Treatment of keratoconus focuses on maintaining your visual acuity and stopping changes to the shape of your cornea. Treatment options vary based on the severity of the condition and how fast it’s progressing.
Prescription contacts or glasses
Prescription glasses or soft contact lenses can be used to improve visual acuity in mild cases of keratoconus. Due to progressive changes to your cornea, you may require frequent prescription changes.

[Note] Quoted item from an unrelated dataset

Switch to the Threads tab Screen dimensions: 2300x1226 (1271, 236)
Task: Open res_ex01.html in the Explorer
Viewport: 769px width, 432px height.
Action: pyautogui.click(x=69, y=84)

Some people with keratoconus don’t tolerate contact lenses well due to discomfort, severe corneal thinning, or scarring. If your vision can’t be corrected with lenses, you may require corneal transplant or keratoplasty. This surgery involves replacing your corneal tissue with tissue from a donor. It’s usually only used in severe cases.
Corneal cross-linking device (CXL)
Corneal cross-linking (CXL) is a treatment for patients with keratoconus or post-LASIK ectasia (bulging of the cornea after LASIK surgery). It is successful in over 90% of cases and can prevent their condition from getting worse. Although approved and used in Europe since 2003, it was not FDA approved in the US until April 2016.
What are the risk factors for developing keratoconus?
Risk factors for developing keratoconus include:
- Family history. About 10 to 20 percent of people with keratoconus have a family history.
- Childhood eye-rubbing. Excessive childhood eye rubbing is thought to increase your risk by 25 times.
- Close genetics relation between parents. Having a close genetic relationship between parents is thought to increase your risk of developing keratoconus by about 3 times.
- Race. Studies suggest that keratoconus rates are higher in people who are Asian compared to people who are Caucasian.
- Atopy. It’s been suggested that atopy may be associated with the development of keratoconus, possibly due to increased eye rubbing due to eye irritation. Atopy is the genetic tendency to develop allergic diseases such as eczema, asthma, or allergic rhinitis.